- Work item -
Pick up the editorial on ratifying the Chemical Weapons Convention where it stops, and continue it from its last sentence.

Ratify the Chemical Arms Treaty
The United States Senate will soon have a chance to lessen the risk of chemical warfare and terrorism. But whether it will do so is uncertain.
After two years of delay, the Senate will finally take up ratification of the Chemical Weapons Convention. Majority leader Trent Lott promised a vote sometime before mid-September. The opportunity comes none too soon.
The number of countries with chemical-weapons programs is increasingly worrisome. At about 25, the figure has doubled in the last decade. Moreover, the 5,500 injuries and 12 deaths caused by the nerve-gas attack in Tokyo last year are reminders of the continuing threat of chemical terrorism.
No treaty can entirely eliminate the chemical threat. But this one goes a long way. Besides banning chemical arms from national arsenals, the accord would make it difficult for terrorists to get the materials to produce them.
Treaty opposition
Yet obtaining the two-thirds Senate majority to ratify it is not assured. The treaty has been held back until now largely because of opposition from several senators, led by Jesse Helms (R) of North Carolina. After the GOP won a majority in the 1994 elections, Senator Helms became chairman of the Foreign Relations Committee. He refused to allow a committee vote on the matter, the usual step before full Senate consideration.
So 1995 was a year of wrestling between treaty advocates and opponents. Under pressure from former majority leader Bob Dole, Helms finally agreed to hold committee hearings followed by a vote. Despite the chairman's opposition, in April the committee recommended ratification.

- Dataset -

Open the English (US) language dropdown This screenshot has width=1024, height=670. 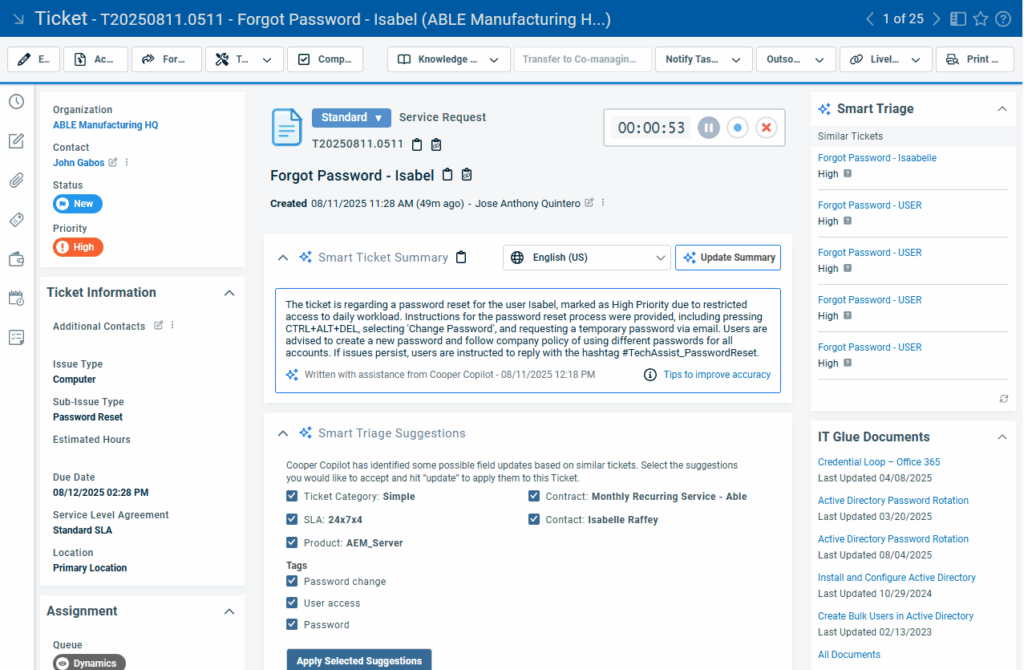tap(586, 257)
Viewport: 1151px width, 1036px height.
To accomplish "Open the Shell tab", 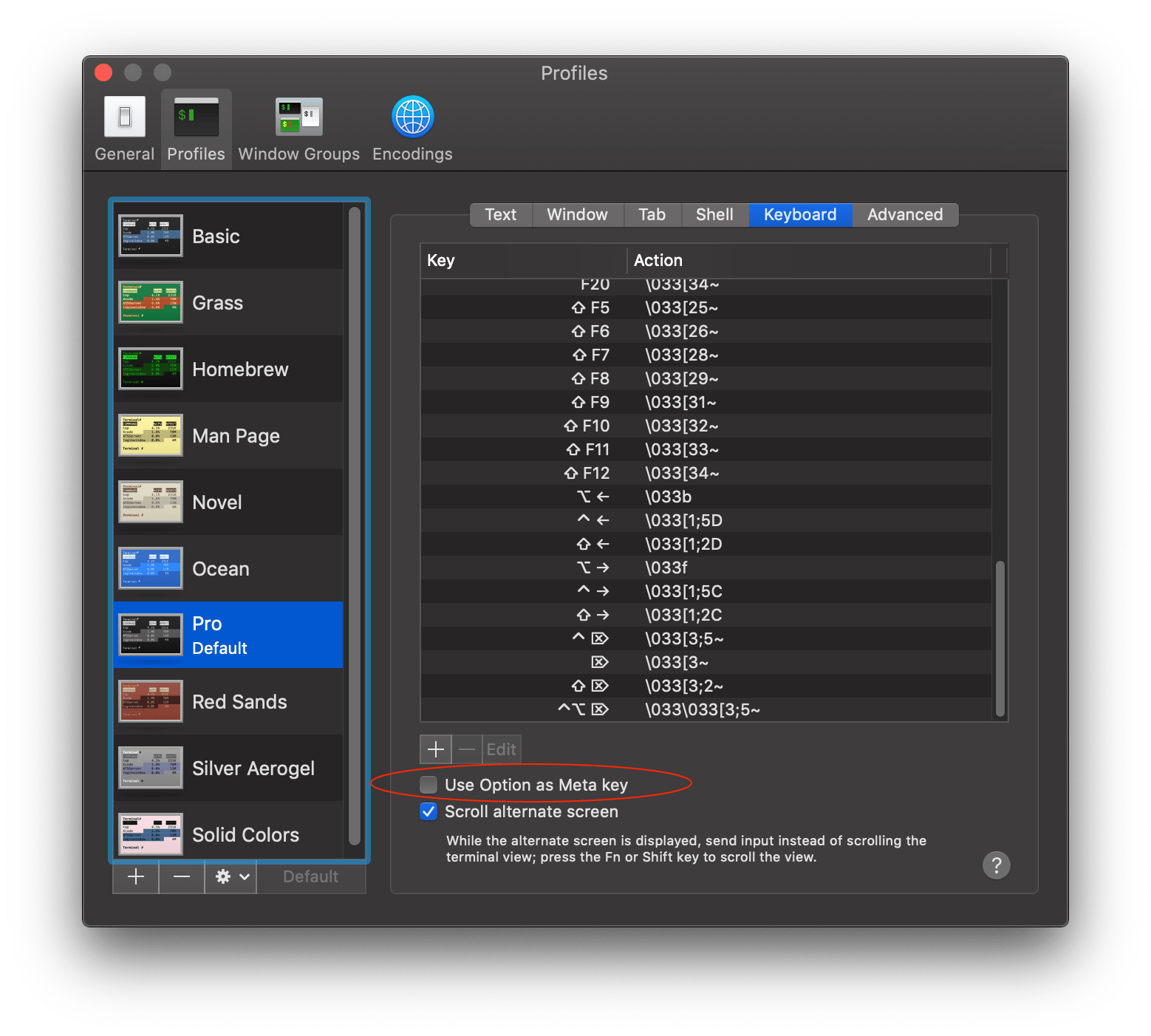I will pyautogui.click(x=714, y=214).
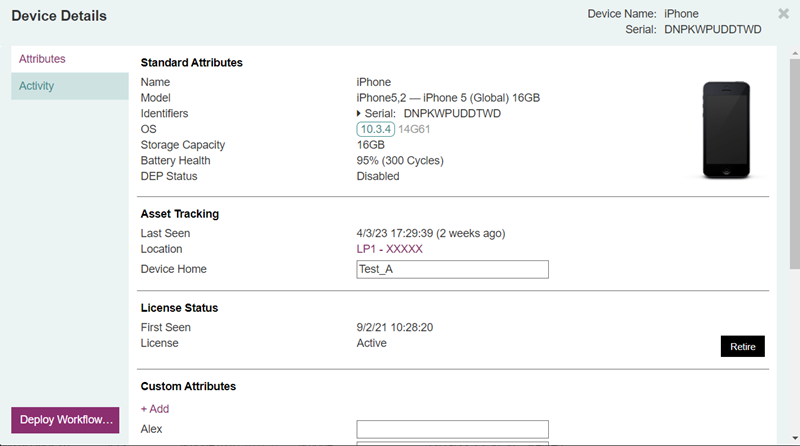The height and width of the screenshot is (446, 800).
Task: Click the Standard Attributes section heading
Action: click(191, 63)
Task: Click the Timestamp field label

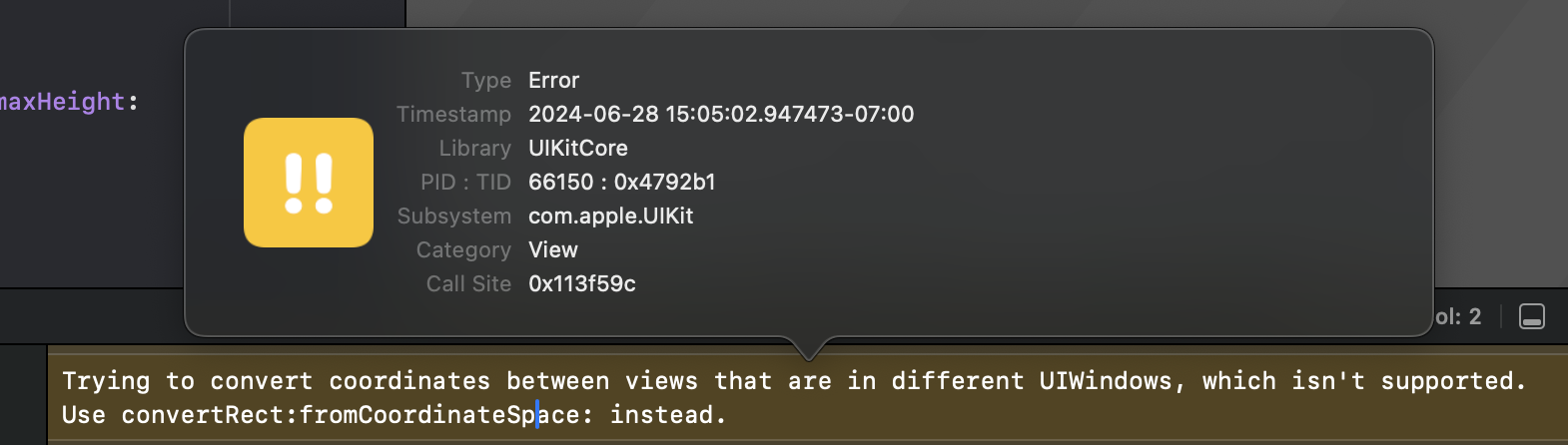Action: [453, 114]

- Response to the exercise -
But Helms is adamant. He invited about as many opponents as supporters of the treaty to testify at the hearings. Now he declares that "many of the experts" testified that the treaty would be costly and unverifiable. Further, he sent every senator excerpts from the testimony critical of the convention in hopes that they will be persuaded to vote against it.
The balanced witness list was misleading. Opponents are a small minority of people knowledgeable about the treaty. The convention, signed by 160 countries, has long enjoyed broad bipartisan support. After its completion in January 1993, the Bush administration signed it, and a Who's Who of people with a direct interest have endorsed it: the Joint Chiefs of Staff, the current and previous directors of central intelligence, the Chemical Manufacturers Association, and arms-control experts from the Bush and Clinton administrations.
Checking cheaters
So why does anyone object? Despite the treaty's detailed provisions for international inspections, opponents say cheaters will go undetected. Of course no treaty can be foolproof, but Secretary of State Warren Christopher and Secretary of Defense William Perry both testified that the treaty is "effectively verifiable." Not good enough say Helms and other opponents.
Early US ratification is crucial. Thus far 56 countries have ratified, and more are in the process of doing so. The treaty will enter into force after 65 ratify, which is likely to happen in a few months. If the US is not a party to the treaty when it becomes effective, we will have no say in how it is implemented. Moreover, since non-parties will face trade restrictions by countries that have joined, US chemical exporters will lose millions of dollars in exports.
Weapons spread
US inaction also suggests unconcern about the growing number of countries with chemical- weapons programs. Successful implementation of the convention - hardly conceivable without US participation - would press others to join and to forgo such weaponry. Ironically, even without the convention, the US has committed to near-total elimination of its chemical-weapons stockpile.
Moreover, the treaty takes straight aim at chemical terrorism. It mandates that all state parties enact laws to regulate and account for chemicals that go into making weapons. Groups like Aum Shinri Kyo, the cult behind the Tokyo attack, would have more difficulty putting their bad ideas into practice.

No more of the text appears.